Andacht im Evangelischen Sonntagsblatt aus Bayern zum Hoffnungsschein des Lichts
Und zu der Zeit, als der Knabe Samuel dem Herrn diente unter Eli, war des Herrn Wort selten, und es gab kaum noch Offenbarung. Und es begab sich zur selben Zeit, dass Eli lag an seinem Ort, und seine Augen fingen an, schwach zu werden, sodass er nicht mehr sehen konnte. Die Lampe Gottes war noch nicht verloschen. Und Samuel hatte sich gelegt im Tempel des Herrn, wo die Lade Gottes war. Und der Herr rief Samuel. Er aber antwortete: Siehe, hier bin ich!
aus 1. Samuel 3, 1–10
„Der Letzte macht das Licht aus…“
Schlechte Stimmung in unserer Kirche. Gefühlt wird alles irgendwie weniger. Menschen, Mittel, Gebäude, Angebote… So vieles, was wir aufgeben müssen. Jetzt sind wir auch schon in der Minderheit in unserem Land. Kirche auf dem Weg in die Bedeutungslosigkeit?

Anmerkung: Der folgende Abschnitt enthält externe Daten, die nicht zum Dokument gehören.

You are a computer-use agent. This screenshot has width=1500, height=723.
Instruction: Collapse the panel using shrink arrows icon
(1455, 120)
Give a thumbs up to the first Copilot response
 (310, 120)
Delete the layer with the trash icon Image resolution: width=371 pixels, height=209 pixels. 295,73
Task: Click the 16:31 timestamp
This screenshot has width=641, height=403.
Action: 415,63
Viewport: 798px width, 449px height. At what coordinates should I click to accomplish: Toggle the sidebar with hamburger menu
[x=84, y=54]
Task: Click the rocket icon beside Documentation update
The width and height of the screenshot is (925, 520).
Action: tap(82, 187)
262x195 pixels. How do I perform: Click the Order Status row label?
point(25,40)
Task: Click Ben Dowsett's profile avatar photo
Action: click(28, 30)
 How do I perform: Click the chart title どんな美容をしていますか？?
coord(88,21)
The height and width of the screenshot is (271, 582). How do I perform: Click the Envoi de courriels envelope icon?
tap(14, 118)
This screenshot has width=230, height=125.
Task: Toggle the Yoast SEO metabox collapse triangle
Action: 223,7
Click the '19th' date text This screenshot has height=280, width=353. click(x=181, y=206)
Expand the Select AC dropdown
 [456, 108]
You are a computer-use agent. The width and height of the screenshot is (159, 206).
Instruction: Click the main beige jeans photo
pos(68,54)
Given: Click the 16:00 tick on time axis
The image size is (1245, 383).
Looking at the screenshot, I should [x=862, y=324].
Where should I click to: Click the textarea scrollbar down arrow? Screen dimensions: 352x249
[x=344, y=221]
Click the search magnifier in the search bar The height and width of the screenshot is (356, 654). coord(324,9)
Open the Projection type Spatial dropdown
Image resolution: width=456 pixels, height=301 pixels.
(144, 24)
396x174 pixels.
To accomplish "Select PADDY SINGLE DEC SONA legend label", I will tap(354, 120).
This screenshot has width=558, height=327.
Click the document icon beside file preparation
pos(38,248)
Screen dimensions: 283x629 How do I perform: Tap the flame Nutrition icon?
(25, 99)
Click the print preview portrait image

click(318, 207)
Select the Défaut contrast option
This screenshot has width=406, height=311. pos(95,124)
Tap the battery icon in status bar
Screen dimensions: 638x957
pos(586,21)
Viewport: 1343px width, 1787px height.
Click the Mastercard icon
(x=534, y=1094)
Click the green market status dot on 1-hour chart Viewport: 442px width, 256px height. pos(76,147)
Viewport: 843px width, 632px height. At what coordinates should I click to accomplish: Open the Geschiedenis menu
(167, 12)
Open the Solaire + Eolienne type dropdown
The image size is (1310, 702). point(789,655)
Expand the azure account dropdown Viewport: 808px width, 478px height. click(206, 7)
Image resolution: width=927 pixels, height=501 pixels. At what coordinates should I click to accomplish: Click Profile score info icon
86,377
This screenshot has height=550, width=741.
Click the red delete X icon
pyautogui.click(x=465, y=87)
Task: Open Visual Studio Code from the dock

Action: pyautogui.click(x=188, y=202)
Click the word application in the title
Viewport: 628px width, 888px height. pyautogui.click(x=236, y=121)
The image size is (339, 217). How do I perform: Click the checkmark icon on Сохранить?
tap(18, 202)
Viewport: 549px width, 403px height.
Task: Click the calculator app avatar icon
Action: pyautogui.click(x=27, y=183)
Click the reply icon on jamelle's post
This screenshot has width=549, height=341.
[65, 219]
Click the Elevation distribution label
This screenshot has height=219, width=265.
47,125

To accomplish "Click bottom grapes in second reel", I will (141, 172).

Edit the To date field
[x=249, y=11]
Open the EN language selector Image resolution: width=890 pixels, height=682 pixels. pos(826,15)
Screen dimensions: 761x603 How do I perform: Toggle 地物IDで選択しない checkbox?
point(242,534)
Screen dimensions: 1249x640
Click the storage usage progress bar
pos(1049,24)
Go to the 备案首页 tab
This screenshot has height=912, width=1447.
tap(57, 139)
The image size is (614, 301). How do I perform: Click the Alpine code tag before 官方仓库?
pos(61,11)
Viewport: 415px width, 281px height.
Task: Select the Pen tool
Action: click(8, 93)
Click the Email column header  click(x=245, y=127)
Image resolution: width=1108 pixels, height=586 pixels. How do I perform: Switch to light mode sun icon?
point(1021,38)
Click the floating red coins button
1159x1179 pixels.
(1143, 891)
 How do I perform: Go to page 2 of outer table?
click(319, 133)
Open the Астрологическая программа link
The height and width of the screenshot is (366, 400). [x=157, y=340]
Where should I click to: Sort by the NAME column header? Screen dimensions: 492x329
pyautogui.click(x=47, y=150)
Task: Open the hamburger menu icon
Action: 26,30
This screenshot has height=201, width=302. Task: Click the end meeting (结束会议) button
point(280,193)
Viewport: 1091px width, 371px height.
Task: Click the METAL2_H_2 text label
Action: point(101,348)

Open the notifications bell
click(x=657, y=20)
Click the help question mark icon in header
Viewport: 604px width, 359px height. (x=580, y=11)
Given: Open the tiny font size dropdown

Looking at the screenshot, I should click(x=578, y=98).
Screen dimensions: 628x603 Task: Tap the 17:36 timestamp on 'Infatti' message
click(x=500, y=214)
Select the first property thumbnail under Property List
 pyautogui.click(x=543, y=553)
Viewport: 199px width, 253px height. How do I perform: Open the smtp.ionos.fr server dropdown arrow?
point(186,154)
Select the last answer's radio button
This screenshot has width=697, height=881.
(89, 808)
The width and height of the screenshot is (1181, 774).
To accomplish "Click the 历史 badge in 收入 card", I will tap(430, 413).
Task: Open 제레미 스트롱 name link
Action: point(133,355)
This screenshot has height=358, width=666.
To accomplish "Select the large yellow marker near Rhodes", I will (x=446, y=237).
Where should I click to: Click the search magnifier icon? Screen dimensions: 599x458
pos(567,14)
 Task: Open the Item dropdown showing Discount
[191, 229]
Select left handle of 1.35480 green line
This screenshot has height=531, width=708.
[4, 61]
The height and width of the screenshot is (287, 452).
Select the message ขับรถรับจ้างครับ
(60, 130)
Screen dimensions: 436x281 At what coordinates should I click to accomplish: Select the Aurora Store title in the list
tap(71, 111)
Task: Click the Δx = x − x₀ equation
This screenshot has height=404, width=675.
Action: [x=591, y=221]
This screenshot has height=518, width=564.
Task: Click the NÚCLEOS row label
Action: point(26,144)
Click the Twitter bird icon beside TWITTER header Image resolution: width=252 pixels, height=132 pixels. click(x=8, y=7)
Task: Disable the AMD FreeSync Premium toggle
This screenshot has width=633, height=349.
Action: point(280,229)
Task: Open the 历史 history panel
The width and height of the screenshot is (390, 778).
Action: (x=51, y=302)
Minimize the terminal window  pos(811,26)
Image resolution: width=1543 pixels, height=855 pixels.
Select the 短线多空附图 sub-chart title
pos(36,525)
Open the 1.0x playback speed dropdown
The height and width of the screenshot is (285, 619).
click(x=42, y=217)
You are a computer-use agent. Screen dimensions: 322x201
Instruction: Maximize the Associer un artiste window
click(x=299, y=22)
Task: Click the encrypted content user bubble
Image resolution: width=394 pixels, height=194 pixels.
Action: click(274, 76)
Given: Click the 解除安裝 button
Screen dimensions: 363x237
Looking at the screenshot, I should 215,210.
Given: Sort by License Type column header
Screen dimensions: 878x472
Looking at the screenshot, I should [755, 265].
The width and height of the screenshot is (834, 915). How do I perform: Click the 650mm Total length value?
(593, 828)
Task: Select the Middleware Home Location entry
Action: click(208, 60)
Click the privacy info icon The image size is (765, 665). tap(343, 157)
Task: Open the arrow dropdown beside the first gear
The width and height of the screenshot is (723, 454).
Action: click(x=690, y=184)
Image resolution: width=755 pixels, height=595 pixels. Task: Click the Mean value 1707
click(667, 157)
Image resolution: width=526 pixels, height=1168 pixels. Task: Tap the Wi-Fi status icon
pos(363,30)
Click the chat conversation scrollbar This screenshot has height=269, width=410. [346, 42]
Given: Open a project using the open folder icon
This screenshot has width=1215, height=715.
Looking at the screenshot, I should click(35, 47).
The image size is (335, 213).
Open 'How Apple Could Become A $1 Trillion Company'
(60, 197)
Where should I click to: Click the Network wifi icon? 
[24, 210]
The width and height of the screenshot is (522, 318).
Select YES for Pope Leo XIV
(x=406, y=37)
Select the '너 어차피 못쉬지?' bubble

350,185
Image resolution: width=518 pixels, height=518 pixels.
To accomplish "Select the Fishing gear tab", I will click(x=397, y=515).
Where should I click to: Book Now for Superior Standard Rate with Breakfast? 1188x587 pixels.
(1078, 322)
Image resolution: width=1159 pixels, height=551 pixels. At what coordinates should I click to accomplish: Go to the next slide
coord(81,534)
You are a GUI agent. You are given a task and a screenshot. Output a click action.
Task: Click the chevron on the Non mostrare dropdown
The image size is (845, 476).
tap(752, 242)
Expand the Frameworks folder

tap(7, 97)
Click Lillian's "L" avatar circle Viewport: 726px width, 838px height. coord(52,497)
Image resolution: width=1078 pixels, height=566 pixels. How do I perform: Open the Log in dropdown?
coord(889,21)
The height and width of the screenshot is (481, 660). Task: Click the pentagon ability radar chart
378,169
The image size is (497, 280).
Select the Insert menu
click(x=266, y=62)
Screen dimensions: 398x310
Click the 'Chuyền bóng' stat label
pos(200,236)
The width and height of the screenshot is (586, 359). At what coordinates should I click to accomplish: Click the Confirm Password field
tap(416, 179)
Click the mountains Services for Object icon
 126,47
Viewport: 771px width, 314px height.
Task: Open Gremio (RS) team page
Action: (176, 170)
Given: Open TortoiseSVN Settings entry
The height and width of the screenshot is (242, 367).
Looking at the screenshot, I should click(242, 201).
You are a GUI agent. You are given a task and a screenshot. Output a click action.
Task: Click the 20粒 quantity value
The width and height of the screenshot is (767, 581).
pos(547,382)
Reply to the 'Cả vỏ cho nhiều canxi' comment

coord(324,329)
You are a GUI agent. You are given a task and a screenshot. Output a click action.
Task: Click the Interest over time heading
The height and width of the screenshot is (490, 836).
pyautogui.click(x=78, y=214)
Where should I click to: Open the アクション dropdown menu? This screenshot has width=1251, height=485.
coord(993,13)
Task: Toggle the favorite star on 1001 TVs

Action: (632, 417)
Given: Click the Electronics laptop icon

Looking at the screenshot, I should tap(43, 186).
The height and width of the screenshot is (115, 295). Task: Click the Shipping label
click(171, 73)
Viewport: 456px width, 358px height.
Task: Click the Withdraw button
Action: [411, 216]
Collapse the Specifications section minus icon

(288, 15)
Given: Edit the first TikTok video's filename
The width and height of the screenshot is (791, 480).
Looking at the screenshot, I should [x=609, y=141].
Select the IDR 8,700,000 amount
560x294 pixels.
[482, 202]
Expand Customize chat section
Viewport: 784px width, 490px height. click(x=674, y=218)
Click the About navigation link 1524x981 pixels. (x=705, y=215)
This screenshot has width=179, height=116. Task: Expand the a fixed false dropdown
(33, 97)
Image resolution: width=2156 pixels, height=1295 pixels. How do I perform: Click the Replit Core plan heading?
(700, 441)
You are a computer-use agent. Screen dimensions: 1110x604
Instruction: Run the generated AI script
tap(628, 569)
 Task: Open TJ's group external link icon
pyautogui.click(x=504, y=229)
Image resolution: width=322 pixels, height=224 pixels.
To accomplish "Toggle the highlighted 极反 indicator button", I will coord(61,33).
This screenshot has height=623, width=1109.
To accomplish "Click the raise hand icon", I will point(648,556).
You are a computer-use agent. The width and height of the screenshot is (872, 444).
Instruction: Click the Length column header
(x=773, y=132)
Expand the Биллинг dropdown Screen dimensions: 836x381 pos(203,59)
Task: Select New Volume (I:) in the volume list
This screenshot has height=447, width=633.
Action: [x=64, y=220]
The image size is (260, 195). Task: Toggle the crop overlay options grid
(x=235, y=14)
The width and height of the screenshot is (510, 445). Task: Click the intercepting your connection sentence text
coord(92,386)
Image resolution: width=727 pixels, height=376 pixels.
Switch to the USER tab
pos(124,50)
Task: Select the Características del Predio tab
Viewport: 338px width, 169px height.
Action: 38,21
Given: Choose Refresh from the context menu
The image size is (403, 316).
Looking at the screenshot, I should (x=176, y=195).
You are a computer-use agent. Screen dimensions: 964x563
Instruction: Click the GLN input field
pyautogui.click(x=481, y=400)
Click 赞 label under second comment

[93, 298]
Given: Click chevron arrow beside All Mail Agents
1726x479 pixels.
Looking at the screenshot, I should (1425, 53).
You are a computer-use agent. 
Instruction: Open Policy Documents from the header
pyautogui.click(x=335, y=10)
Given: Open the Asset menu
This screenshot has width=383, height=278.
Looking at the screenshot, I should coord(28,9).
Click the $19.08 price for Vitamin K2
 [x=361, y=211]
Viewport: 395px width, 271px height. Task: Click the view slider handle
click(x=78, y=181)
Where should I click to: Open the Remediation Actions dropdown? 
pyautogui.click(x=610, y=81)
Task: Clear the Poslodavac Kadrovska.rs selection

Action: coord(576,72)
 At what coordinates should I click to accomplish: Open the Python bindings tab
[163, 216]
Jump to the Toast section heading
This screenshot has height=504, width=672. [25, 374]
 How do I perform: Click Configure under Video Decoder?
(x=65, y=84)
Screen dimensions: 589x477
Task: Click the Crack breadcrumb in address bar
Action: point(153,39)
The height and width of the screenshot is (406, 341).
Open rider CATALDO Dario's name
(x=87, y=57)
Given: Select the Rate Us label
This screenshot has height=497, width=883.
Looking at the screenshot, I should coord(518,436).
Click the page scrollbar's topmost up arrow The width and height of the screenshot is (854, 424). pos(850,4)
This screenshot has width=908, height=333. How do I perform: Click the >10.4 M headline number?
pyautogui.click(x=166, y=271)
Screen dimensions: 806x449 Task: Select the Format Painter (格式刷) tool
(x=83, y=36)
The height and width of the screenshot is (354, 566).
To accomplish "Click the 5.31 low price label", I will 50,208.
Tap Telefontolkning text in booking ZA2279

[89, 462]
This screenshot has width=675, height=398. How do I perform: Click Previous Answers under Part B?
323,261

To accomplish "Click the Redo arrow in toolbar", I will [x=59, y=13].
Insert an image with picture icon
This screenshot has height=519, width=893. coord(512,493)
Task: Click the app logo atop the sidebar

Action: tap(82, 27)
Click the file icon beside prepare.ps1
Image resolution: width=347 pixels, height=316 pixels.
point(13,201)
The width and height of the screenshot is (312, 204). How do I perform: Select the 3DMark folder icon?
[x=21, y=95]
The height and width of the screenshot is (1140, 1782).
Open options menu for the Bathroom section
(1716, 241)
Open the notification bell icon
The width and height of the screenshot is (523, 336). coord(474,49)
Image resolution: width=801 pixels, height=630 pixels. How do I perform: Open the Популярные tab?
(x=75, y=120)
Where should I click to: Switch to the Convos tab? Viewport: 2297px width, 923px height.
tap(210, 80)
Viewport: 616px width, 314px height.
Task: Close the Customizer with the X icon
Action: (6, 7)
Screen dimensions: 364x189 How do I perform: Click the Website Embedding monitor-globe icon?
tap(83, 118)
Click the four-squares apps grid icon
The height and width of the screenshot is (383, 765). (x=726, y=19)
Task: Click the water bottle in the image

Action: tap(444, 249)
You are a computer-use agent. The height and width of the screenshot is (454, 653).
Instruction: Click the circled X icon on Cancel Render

Es überrascht und tröstet mich ein wenig, dass es anderen auch schon so ging. Seinerzeit, heißt es in der biblischen Erzählung, „war des Herrn Wort selten, und es gab kaum noch Offenbarung.“ Auch Eli, der Priester ist alt geworden. Er tut noch seinen Dienst im Tempel, erfüllt seine Pflichten. Aber seine Augen sind schwach geworden. Er kann buchstäblich nicht mehr sehen, wie es weitergeht. Und um ihn herum: schlechte Stimmung im Volk Gottes. Der Glaube und alles, was dazugehört geht langsam aber sicher den Bach runter.
Also, auch hier: „der Letzte macht das Licht aus“? Nein, nicht ganz. „Die Lampe Gottes war noch nicht verloschen“, heißt es wunderbar vieldeutig. Da ist noch Licht. Und da ist noch diese Stimme. Auch wenn der alte Priester und der junge Tempelpraktikant Samuel sich erst mal schwer tun mit dem Hören. Aber es ist tatsächlich die Stimme Gottes. Ein Weckruf, im wahrsten Sinn. Gott hat noch etwas vor mit seinen Leuten. Auch mit denen, die alle Perspektive verloren haben. Gerade mit denen. Die, die sich verrannt haben. Keinen Weg mehr sehen, keine Ideen mehr haben, keine Programme mehr aufstellen können. Die, die nichts mehr zu sagen haben. Die nur noch hören können. „Rede, denn dein Knecht hört.“
Und Gott redet. Er spricht zu den Verstummten. Er schickt seinen Geist zu den Ratlosen und Verzagten. So wie dann auch zu den Freundinnen und Freunden Jesu, die zwischen Himmelfahrt und Pfingsten in der Warteschleife hingen. Nicht wussten, wie es weitergehen sollte. Nur warten konnten auf das, was Gott mit ihnen vorhatte.
Vielleicht ist das ja gerade jetzt unsere Zeit in der Kirche. Eine Wartezeit, die wir aushalten müssen. Müde vielleicht, und ratlos und verzagt. Aber nicht ohne Hoffnung. „Geh hin und leg dich schlafen. Und wenn du gerufen wirst, so sprich: Rede Herr, denn dein Knecht hört.“ Gott wird reden. Wir dürfen erst mal warten. Nicht hektisch betriebsam, aber auch nicht gelähmt und tatenlos. Sondern aufmerksam. Bereit für die Stimme Gottes. Warten und hinhören. Und dann weitergehen. Auf Wegen, neuen Wegen vielleicht, die Gott uns zeigen wird.